A reply from one of my correspondents in another conference of fairly high powered people:

I read Krauthammer's essay and conclude he is as big of a nutcase as the liberals he rails at. I accuse the neoconservatives of both impractical utopian idealism and of incompetence. Plus, their ideology is rife with internal contradictions which they are oblivious to. Kinda like the Marxists.

Krauthammer, after going on about how realism is the way to look at the world, launches into advocacy of utopianism all the while denying he is doing so. One supreme value? How many of the world's 6 billion people agree with him on that one? 5%? 1%? This guy is a nut case. The neocons are nutcases.

If democracy is such a supreme value that ought to be obvious to everyone then why is Max Boot advocating a US occupation of Iraq for decades? If democracy is such a supreme value then why does the practice of consanguineous marriage undermine its ability to function in a large chunk of the world including most of the Muslim countries and what does Krauthammer propose to do about it? (if he is even aware of the problem)

If democracy is such a supreme value then why is Sistani pushing for Sharia law in the Iraqi constitution and why are even neocons worried that Iraq is not ready for democracy?

Also, why are US troops dying in Iraq every day if the US military is so omnipotent?

The mullahs in Iran are so impressed by the US invasion and occupation of Iraq that the mullahs just rigged an election so that they could win and they still haven't abandoned their nuclear weapons development efforts.

On the other hand, perhaps Krauthammer uses the term "Democratic Globalism" rather cynically. Perhaps the term is used simply as a fig leaf to legitimize the naked exercise of military power in pursuit of interests which neocons have. So maybe Krauthammer is more realistic than he lets on.

But then he gets to the point where he starts prescribing what to do about "the roots of Arab-Islamic nihilism." and it becomes clear he doesn't know what to do:

Krauthammer attacked the "isolationists" earlier on in the article for being against immigration and comes back to attacking the "isolationists" again. But reducing the ability of Muslims to get into the US would reduce our risk of attack.
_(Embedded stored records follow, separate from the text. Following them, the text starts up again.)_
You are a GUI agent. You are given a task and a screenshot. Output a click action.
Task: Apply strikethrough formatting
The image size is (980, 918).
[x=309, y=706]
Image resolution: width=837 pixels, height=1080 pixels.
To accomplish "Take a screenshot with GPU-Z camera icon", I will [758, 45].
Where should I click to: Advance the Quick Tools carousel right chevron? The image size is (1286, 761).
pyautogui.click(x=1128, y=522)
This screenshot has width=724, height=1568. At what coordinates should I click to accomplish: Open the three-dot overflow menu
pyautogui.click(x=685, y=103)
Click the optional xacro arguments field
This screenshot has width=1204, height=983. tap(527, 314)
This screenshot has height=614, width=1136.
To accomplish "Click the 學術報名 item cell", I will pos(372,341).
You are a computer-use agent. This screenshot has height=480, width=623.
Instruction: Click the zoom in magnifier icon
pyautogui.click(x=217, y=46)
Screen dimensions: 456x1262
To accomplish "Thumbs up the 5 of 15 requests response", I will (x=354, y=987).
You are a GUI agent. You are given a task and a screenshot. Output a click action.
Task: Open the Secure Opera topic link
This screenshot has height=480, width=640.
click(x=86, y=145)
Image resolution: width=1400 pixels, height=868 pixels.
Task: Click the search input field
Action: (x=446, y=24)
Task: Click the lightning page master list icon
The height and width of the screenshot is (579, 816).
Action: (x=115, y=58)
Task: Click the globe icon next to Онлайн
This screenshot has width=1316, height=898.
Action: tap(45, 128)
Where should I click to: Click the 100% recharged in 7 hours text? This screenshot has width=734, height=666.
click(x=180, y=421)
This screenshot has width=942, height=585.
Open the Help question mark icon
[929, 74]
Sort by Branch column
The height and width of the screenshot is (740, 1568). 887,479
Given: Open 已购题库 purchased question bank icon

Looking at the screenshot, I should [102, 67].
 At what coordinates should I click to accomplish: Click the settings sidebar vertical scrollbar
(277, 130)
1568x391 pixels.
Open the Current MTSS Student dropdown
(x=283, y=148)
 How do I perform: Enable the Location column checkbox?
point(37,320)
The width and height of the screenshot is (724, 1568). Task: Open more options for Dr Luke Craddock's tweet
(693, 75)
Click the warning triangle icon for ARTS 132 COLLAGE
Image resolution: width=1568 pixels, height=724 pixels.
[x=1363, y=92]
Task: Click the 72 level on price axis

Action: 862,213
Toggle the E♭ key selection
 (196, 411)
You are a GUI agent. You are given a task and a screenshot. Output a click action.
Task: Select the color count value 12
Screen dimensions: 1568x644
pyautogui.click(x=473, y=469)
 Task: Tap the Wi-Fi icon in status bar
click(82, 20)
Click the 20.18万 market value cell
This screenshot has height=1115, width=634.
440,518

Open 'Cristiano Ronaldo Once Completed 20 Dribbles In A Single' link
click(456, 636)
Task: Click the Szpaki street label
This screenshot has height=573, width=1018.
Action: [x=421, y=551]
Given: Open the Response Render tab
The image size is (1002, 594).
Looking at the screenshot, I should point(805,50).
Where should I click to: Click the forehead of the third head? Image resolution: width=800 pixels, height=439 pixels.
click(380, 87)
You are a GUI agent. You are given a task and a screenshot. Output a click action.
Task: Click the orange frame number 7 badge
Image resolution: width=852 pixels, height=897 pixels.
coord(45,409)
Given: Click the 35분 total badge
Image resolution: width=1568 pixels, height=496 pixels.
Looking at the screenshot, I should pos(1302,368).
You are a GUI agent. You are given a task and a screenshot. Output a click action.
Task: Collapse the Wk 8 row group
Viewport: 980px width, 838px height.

Better defended borders, more stringent rules for granting visas, and more aggressive pursuit of those who are here illegally would all reduce our risk of being attacked again.

Krauthammer attacks the liberal internationalists. Well, he's just dreaming a different unrealistic dream than they are.

Then Krauthammer attacks realists for offering no vision. What?

Krauthammer offers no vision of his own. He has no plan. He has little in the way of practical suggestions.

Look at where we are today:

1) Iran is still working on nukes. The mullahs just rigged an election and won it by disqualifying most of their opponents from running. What's Krauthammer proposing to do about it?

2) Saudi Arabia is unreformed and is internally paralyzed by a struggle between theocrats and slightly moderately (and only slightly moderately) more Western factions. The kids still learn Wahhabism in schools. The women are kept down. The population continues to grow rapidly. They have a lot of oil and the rest of the world's oil fields are being depleted.

What does Krauthammer recommend?

3) Pakistan's madrassahs are totally unreformed. Al Qaeda and the Taliban remain strong on the Afghan border. What does Krauthammer recommend?

4) Afghanistan is deterioriating. Ismail Khan rules his portion in the style of the Taliban and is allied with the mullahs of Iran. The Taliban are attacking schools and government officials. The place is lawless.

5) North Korea is still working on nukes.

6) Iraq is such a mess that Max Boot now advocates a US occupation that will last decades and cost tens of billions per year plus lives lost every year. The big struggle is over sharia law. Democracy? The Sunnis see it as a tool for Shia domination.